I used all TI parts. The board comes fully populated. The only thing I modified was lifting the source leg of the lower fet to add the current sense resistor.

I've measured the current using at least 4 different probes and 2 different scopes. I have slightly different transient response which I attribute to a difference in coupling/tip capacitance the current starts to peak at the same time and the amplitude is about the same. The optical probe which I'm using gives the lowest measurement which I believe is the most accurate.

I really do apologize I can't add photos as I'm sure that would help. One other thing to mention is the current spike coincides with the node voltage rising. As soon as the switch node voltage starts to rise, current starts to shoot through. I've also noticed the ringing on the node voltage is the same frequence as ringing on the source current once it falls. All of this is happening in about 30 ns.

I did not try measuring ground to verify 0 V with no other changes. I'll try that next. I believe ground does shift once the current is already flowing. That's because I measured Vgs on the lower fet using the isolated probe and it reads 0 V. At the same time, I used a passive probe to measure the gate to ground voltage and there's a bounce once the current is already flowing. Remember, I added the sense resistor so the source isn't truly ground. It's only a few mV off but still that's why I measured this. My thought was made ground was bouncing and pushing thr gate above the threshold voltage. This is not the case as I verified it still happens with negative Vgs which does stay negative.
 
  • #9
Since you don't see it with just the schottky, it can't be current flowing to other node capacitance (like the bootstrap caps), plus you wouldn't see that current in the lower source pin anyway. So I still think it's a problem with the Miller effect. Although your negative bias experiment should have fixed that. Of course it has to stay below Vgsth during the switching.

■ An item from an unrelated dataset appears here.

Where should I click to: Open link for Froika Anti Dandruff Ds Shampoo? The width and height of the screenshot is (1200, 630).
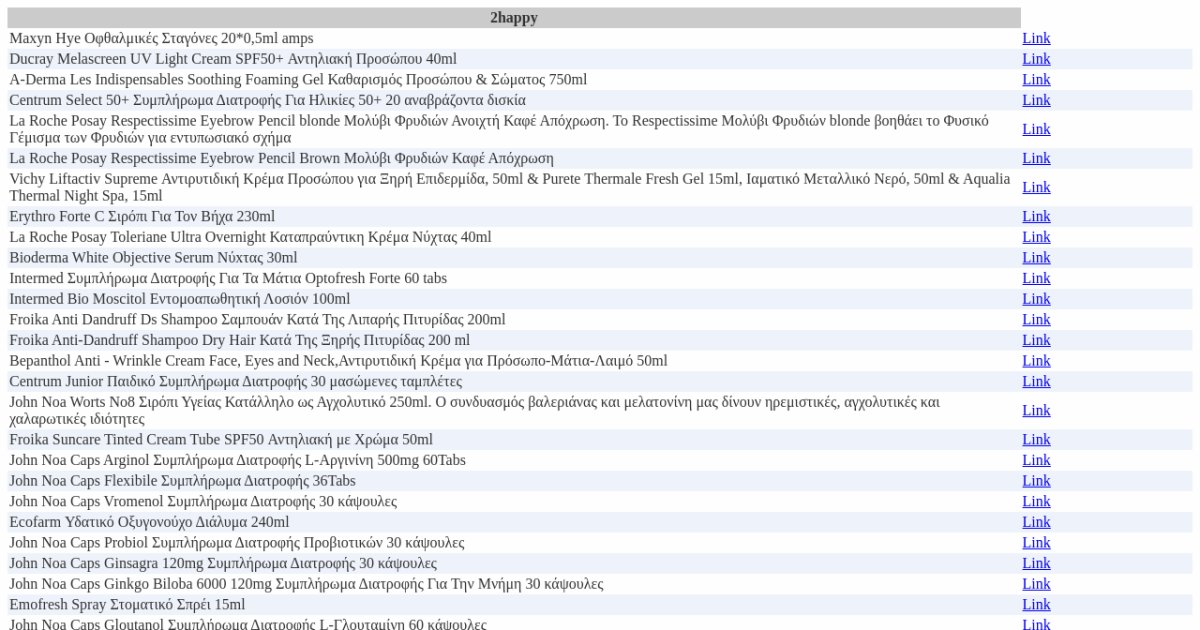[x=1036, y=320]
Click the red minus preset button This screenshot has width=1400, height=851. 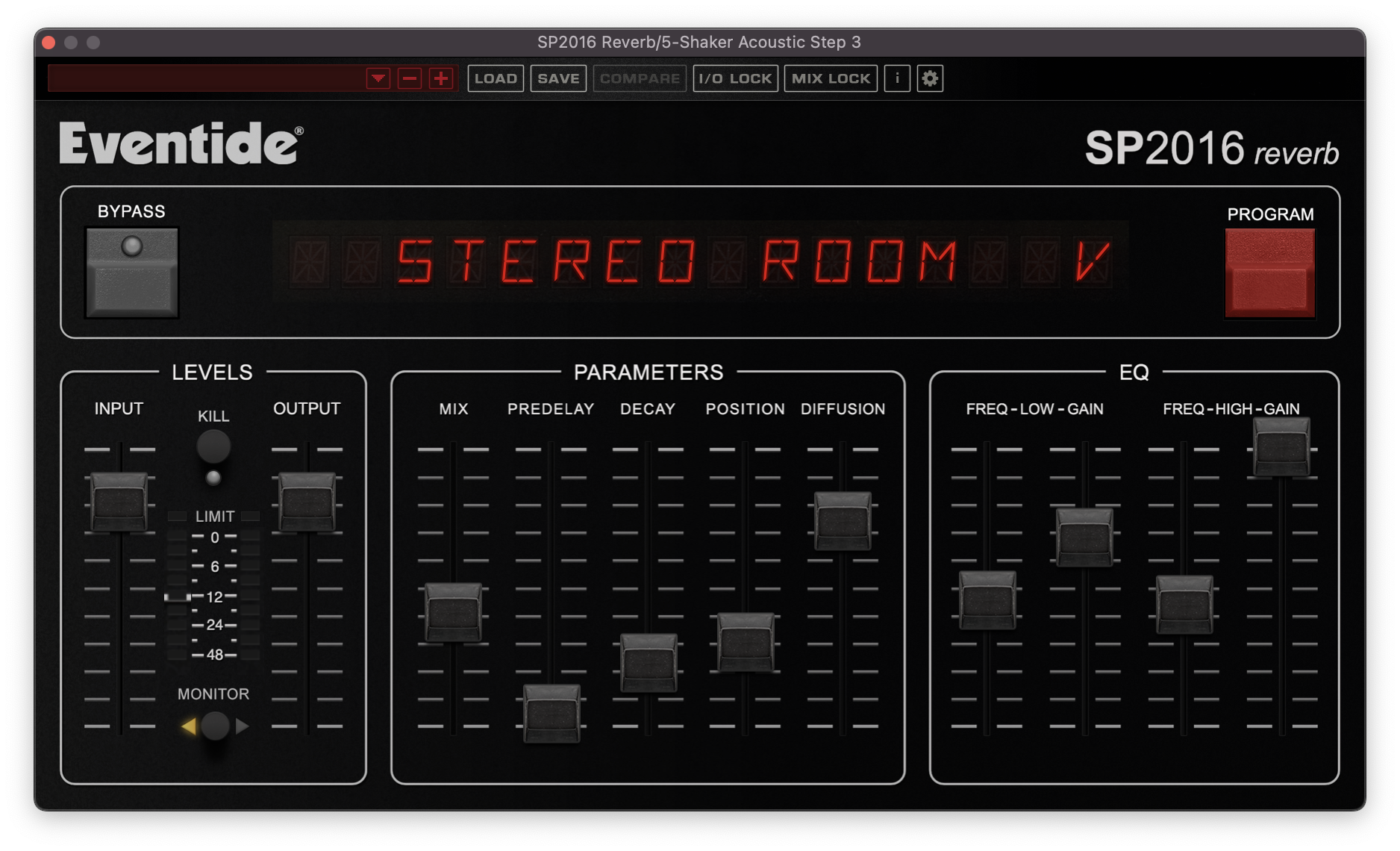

I might try again with the parallel schottky and everything else installed. Then lift the lower gate pin and directly short it to the source. Then you'll know that fet can't turn on, so no miller effect. If you still see it it must be the body diode recovery, plus a little bit of Coss.

What are your fet part numbers? You may need one with lower Qrr or just smaller. Is the amount of the current pulse comparable to the Qrr spec? This is a case where bigger isn't always better.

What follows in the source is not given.